Saved data entries:
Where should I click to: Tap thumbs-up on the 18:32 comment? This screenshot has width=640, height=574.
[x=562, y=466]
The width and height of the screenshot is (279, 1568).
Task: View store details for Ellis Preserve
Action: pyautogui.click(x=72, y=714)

WHAT TO PRODUCE:
With nothing left out, transcribe the records above exactly.

SOLUTION TO THIS PROBLEM:
Where should I click to: Tap thumbs-up on the 18:32 comment? This screenshot has width=640, height=574.
[x=562, y=466]
The width and height of the screenshot is (279, 1568).
Task: View store details for Ellis Preserve
Action: pyautogui.click(x=72, y=714)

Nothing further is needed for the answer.